* [Short exercise]: Count the lines in the items below that contain the word "will", and give only the number.

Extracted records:
────────────────────────────────────────

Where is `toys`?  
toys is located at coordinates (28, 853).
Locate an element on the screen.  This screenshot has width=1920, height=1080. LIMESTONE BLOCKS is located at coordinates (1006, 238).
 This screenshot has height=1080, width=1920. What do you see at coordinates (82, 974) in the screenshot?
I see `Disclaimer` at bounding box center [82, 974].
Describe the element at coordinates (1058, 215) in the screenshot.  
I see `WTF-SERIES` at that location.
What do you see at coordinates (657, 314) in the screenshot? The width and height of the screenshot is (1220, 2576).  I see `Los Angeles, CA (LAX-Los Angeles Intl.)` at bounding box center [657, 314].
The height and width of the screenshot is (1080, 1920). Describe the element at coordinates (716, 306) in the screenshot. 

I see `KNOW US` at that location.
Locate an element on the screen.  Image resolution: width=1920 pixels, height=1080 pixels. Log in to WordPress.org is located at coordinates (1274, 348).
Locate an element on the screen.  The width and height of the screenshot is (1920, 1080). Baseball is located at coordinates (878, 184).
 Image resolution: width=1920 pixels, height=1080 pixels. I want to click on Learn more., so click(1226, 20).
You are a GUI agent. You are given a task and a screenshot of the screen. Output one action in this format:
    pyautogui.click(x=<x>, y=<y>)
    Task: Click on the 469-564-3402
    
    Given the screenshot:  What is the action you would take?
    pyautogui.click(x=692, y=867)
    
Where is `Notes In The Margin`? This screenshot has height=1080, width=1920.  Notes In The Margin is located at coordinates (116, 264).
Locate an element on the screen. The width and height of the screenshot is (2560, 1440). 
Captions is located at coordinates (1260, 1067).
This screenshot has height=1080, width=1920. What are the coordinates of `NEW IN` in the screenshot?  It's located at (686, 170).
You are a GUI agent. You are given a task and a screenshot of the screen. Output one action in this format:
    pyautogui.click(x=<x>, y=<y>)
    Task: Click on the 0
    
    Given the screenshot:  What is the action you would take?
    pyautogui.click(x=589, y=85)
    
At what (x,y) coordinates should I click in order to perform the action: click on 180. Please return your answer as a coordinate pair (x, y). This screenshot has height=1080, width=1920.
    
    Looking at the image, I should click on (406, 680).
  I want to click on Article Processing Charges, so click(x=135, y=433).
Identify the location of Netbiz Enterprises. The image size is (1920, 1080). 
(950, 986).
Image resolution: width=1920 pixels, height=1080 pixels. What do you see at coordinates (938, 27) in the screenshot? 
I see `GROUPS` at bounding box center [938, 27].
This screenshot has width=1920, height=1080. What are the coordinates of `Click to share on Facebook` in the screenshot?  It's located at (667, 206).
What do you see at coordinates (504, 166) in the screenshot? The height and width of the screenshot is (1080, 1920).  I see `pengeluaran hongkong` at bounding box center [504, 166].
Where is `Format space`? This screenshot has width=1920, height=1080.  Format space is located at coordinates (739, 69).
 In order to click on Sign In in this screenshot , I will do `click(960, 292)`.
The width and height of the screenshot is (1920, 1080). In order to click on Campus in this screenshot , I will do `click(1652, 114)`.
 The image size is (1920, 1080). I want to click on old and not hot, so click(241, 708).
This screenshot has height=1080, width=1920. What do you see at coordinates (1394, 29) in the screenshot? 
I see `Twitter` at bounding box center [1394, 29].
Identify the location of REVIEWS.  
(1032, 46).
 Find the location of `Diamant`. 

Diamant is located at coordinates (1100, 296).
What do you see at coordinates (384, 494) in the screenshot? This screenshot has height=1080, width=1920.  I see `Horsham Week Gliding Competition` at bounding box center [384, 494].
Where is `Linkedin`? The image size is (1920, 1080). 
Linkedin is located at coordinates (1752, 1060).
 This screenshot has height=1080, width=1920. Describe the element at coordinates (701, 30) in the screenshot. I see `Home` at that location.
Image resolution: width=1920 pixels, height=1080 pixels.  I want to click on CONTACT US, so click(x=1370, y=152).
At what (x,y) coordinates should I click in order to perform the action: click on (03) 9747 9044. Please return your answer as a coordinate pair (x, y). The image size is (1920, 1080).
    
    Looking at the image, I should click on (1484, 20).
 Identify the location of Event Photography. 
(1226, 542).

────────────────────────────────────────

* [Result of this task]: 2